Button, Button by Richard Matheson
Author:Richard Matheson [Matheson, Richard]
Language: eng
Format: epub
Tags: Short Stories (Single Author), Fiction
ISBN: 9780765361431
Google: F1g288js1G4C
Barnesnoble:
Goodreads: 754250
Publisher: Tor
Published: 2008-01-01T05:00:00+00:00
The Creeping Terror
THESIS SUBMITTED AS PARTIAL REQUIREMENT FOR MASTER OF ARTS DEGREE
The phenomenon known in scientific circles as the Los Angeles Movement came to light in the year 1982 when Doctor Albert Grimsby, A.B., B.S., A.M., Ph.D., professor of physics at the California Institute of Technology, made an unusual discovery.
I have made an unusual discovery," said Doctor Grimsby.
"What is that?" asked Doctor Maxwell.
"Los Angeles is alive."
Doctor Maxwell blinked.
"I beg your pardon," he said.
"I can understand your incredulity," said Doctor Grimsby. "Nevertheless . . ."
He drew Doctor Maxwell to the laboratory bench.
"Look into this microscope," he said, "under which I have isolated a piece of Los Angeles."
Doctor Maxwell looked. He raised his head, a look of astonishment on his face. "It moves," he said.
Having made this strange discovery, Doctor Grimsby, oddly enough, saw fit to promulgate it only in the smallest degree. It appeared as a one-paragraph item in the Science News Letter of June 2, 1982, under the heading: CALTECH PHYSICIST FINDS SIGNS OF LIFE IN L.A.
Perhaps due to unfortunate phrasing, perhaps to normal lack of interest, the item aroused neither attention nor comment. This unfortunate negligence proved ever after a plague to the man originally responsible for it. In later years it became known as "Grimsby's Blunder."
Thus was introduced to a then unresponsive nation a phenomenon which was to become in the following years a most shocking threat to that nation's very existence.
Of late, researchers have discovered that knowledge concerning the Los Angeles Movement predates Doctor Grimsby's find by years. Indeed, hints of this frightening crisis are to be found in works published as much as fifteen years prior to the ill-fated "Caltech Disclosure."
Concerning Los Angeles, the distinguished journalist, John Gunther, wrote: "What distinguishes it is . . . its octopus-like growth."1
Yet another reference to Los Angeles mentions that: "In its amoeba-like growth it has spread in all directions. . . ."2
Thus can be seen primitive approaches to the phenomenon which are as perceptive as they are unaware.

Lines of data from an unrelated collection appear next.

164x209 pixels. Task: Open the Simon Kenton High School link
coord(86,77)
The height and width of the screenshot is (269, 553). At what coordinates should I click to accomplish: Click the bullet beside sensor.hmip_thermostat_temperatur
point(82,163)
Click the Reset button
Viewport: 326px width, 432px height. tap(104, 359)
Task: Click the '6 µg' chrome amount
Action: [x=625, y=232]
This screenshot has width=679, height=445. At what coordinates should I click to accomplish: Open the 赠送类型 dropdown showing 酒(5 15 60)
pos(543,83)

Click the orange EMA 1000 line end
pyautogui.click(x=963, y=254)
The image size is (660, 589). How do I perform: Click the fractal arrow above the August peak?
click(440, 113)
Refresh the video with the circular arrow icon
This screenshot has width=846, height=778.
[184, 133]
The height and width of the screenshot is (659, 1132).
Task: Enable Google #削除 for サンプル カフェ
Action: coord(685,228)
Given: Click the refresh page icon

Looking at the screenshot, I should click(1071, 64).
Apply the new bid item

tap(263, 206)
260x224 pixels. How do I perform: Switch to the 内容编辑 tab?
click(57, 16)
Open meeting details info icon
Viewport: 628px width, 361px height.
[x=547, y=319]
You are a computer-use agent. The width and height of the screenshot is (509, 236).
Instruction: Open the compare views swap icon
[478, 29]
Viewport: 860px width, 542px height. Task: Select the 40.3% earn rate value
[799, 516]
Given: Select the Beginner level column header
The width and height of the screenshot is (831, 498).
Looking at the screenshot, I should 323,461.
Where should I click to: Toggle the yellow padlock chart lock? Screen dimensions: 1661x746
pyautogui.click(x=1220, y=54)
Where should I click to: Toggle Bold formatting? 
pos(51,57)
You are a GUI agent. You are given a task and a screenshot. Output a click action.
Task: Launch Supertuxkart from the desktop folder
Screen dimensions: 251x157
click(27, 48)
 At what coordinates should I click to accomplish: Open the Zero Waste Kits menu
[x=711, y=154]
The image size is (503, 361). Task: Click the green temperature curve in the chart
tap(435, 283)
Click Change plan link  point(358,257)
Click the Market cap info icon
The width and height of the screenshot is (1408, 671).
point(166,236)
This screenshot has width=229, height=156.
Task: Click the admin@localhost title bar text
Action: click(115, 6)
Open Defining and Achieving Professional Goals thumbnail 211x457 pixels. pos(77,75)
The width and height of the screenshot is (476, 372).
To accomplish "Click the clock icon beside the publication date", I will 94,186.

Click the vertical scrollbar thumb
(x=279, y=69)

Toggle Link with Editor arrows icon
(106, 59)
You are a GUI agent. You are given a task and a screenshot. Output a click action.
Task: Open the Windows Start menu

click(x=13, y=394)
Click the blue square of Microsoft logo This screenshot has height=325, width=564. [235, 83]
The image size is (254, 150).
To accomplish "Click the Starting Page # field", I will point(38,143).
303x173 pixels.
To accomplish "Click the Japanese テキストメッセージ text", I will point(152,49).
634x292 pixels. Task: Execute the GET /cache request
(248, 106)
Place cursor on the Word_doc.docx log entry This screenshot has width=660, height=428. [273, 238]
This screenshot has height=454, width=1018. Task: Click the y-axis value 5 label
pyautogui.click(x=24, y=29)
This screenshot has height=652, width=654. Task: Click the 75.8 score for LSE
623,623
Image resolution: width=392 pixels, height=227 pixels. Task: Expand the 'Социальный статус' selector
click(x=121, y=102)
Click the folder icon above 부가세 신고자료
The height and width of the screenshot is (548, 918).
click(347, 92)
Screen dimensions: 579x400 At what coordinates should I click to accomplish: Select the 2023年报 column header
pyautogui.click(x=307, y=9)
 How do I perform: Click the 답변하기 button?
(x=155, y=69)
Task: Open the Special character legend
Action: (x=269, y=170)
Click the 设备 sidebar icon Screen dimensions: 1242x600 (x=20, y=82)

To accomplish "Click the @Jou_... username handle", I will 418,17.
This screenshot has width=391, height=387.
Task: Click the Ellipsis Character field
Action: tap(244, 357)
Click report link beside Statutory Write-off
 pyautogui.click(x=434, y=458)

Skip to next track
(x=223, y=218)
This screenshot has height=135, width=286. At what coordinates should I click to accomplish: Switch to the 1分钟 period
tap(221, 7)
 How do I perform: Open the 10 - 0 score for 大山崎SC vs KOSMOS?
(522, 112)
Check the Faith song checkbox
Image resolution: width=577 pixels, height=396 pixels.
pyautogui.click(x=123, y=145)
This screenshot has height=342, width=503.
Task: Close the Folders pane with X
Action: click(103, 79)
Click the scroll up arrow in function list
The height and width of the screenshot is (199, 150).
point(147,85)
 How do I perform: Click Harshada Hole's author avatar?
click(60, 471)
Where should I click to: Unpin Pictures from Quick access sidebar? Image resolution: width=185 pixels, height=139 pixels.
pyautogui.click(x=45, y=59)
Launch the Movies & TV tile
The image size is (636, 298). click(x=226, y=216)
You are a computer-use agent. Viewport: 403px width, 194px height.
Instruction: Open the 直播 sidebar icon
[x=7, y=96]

Although there is no present evidence to indicate that any person during that early period actually knew of the fantastic process, there can hardly be any doubt that many sensed it, if only imperfectly.
Active speculation regarding freakish nature behavior began in July and August of 1982. During a period of approximately forty-seven days the states of Arizona and Utah in their entirety and great portions of New Mexico and lower Colorado were inundated by rains that frequently bettered the ten-inch mark.
Such waterfall in previously arid sections aroused great agitation and discussion. First theories placed responsibility for this uncommon rainfall on previous southwestern atomic tests.3 Government disclaiming of this possibility seemed to increase rather than eliminate mass credulity to this later disproved supposition.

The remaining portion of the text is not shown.